The Plot Thickens
“Play it again, Sam”
I’ve been misquoting Snow White and the Seven Dwarfs my whole life. As it turns out, the line is not “mirror, mirror, on the wall who is fairest of them all?” but is instead “magic mirror on the wall, who is the fairest one of all?”
I’m going to assume that I’m not alone in misquoting a movie from 1937, as that blunder has made its way onto several “most misquoted movies” lists on the internet. In fact, the line is so misquoted, it has surpassed the original so vastly, that in the 2012 live-action fantasy Snow White and the Huntsman, Charlize Theron’s Evil Queen even says the more popular, iconic, yet ultimately wrong dialogue.
Casablanca tells the story of star-crossed lovers trapped in a soon-to-be occupied African town, being ripped apart by having to decide between love and duty. I just rewatched Casablanca for a class and although I knew somewhere in the recesses of my mind that the line is not “Play it again, Sam,” I still found myself surprised every time the characters say something very close to, but not exactly, the words that have come to epitomize the entire film. Mostly, they say “Play it, Sam” although Ingrid Bergman’s Ilsa does utter “Play it once, Sam.”

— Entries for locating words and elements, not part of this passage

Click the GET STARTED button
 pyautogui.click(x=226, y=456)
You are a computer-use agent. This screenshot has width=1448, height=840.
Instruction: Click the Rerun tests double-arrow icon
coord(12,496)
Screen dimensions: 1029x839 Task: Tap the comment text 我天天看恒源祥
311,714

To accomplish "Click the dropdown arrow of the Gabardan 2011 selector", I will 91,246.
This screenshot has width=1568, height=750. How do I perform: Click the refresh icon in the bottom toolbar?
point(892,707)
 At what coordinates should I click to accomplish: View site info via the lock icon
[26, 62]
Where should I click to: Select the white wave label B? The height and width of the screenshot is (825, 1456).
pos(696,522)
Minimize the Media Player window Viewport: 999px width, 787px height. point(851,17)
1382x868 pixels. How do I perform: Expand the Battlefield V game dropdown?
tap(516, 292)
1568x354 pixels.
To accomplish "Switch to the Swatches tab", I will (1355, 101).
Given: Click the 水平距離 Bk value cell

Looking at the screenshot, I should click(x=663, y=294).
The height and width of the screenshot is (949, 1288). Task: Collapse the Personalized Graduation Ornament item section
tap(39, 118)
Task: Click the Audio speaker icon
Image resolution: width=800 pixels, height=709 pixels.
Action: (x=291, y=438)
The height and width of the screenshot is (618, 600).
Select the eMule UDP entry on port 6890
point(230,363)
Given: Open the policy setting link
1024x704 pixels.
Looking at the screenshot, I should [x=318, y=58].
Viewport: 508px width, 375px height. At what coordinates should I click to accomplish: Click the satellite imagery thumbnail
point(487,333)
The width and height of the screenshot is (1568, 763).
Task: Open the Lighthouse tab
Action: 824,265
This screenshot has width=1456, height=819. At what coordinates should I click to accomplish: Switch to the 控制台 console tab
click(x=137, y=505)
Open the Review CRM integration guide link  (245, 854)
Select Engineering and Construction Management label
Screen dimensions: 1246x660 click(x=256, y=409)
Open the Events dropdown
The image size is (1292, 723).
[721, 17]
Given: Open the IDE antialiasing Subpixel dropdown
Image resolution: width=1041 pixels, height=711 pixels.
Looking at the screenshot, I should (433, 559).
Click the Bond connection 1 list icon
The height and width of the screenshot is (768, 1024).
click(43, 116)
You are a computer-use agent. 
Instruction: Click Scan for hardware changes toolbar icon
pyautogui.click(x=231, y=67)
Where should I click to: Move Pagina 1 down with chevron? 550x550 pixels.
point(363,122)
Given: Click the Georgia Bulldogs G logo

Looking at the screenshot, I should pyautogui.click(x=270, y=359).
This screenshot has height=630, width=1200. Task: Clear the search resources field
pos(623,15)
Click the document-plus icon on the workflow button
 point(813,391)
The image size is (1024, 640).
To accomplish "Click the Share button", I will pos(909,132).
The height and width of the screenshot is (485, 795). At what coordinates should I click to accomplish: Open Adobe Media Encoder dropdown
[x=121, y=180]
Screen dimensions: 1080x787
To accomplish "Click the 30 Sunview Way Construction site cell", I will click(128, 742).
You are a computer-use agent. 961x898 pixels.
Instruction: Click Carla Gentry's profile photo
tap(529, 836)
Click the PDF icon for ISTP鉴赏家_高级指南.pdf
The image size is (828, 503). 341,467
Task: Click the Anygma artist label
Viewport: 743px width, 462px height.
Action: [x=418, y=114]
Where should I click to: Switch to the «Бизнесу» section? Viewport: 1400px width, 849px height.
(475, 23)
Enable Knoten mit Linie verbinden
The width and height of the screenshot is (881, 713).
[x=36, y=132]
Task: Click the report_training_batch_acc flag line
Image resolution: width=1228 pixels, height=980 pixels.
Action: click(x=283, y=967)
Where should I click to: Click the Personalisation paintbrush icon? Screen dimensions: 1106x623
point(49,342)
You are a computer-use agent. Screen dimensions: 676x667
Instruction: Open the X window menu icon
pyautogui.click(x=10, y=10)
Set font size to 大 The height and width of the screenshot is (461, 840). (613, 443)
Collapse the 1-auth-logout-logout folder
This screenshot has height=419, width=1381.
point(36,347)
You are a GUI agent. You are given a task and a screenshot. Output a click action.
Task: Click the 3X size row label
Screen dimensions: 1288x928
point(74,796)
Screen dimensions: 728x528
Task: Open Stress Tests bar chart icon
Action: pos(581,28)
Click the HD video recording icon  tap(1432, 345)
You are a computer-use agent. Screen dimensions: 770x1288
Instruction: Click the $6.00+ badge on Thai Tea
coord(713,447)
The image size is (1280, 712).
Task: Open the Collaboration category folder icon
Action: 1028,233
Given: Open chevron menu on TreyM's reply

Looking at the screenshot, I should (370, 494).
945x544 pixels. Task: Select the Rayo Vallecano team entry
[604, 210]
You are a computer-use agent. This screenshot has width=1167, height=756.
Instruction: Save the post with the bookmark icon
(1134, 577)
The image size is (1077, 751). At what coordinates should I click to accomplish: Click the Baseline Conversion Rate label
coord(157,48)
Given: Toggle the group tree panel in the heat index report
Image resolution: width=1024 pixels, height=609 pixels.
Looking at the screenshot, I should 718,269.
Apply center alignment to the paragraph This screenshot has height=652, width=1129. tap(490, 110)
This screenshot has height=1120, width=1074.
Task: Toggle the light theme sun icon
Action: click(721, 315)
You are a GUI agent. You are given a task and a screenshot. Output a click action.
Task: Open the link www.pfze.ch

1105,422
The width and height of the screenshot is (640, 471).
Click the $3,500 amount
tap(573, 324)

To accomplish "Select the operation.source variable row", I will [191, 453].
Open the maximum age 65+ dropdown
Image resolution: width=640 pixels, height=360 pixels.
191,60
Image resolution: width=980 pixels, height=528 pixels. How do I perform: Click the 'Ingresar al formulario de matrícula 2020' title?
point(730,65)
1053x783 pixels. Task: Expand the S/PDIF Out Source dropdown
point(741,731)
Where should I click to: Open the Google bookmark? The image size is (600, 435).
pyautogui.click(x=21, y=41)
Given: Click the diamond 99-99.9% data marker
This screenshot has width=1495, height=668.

None of this really matters much; however, is it perhaps more iconic that a film is known for something it doesn’t do rather than something it does?
Psycho’s shower scene never shows exposed breasts, nor the knife ripping open skin, yet it’s safe to say that most people would assume it does. The line in Empire Strikes Back is really “No, I am your father,” and Luke’s name is nowhere to be found in the sentence, yet almost everyone inserts it there.
If you know me, you know that I take the use of the term “iconic” very seriously. It’s thrown around far too often. Just because something exists and perhaps is popular does not make it iconic. Iconic has to do, in my understanding of the word, with assigning meaning to said thing. It happens over a period of time, not instantly and it requires the consensus of a large number of people rather than a few individuals.
These misquoted lines are iconic not simply because they’re popular but because we’ve assigned them meaning over decades and they’ve come to represent an entire body of work, even if they are a bit off.